The moon hung in the night sky, just a tiny sliver of gold amidst the black. No stars were up, and the sky was as black as the cloak of Death.
Solitary and strange on the crowded streets, a white-clad figure walked with a clear sense of purpose that automatically pushed others out of her way. At first sight, she seemed unremarkable, despite the disconcerting lack of aura that distinguished and separated her from the gaudily dressed crowd and the heady odour of perfume that hung heavily in the air and made one wonder how on earth the late-night shoppers, party-goers, gangsters and et-cetera managed to breathe.
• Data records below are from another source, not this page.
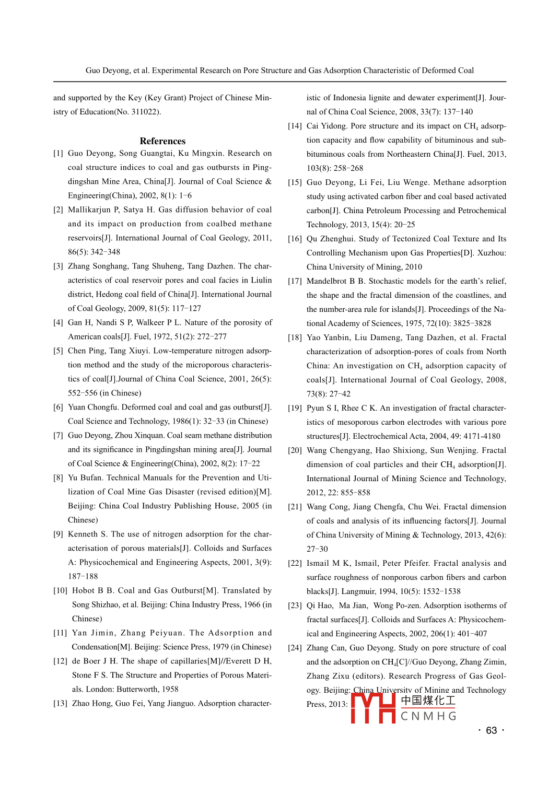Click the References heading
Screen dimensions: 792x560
162,141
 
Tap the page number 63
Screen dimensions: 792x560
491,730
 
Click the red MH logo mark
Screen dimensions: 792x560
373,708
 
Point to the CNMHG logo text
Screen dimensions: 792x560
428,716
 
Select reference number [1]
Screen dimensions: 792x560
58,154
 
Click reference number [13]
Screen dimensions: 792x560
60,704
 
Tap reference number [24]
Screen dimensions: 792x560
295,648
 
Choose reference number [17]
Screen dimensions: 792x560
295,281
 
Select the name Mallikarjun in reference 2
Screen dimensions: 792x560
89,210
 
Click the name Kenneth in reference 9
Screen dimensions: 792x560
83,534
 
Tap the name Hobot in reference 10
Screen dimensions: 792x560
84,591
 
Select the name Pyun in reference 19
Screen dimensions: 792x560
316,408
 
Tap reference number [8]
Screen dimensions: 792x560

But, if you looked closely at her face, you could see eyes of aquamarine touched with amethyst and veined with living, crackling, even smoldering green fire, eyes which were frozen and empty save for the promise of vengeance to those who dared block her path, eyes which emitted a chilly, frigid radiance that shunned and forbade contact. And, today, the green in them was more prominent than ever as she strode towards a dark alley and uncertain consequences.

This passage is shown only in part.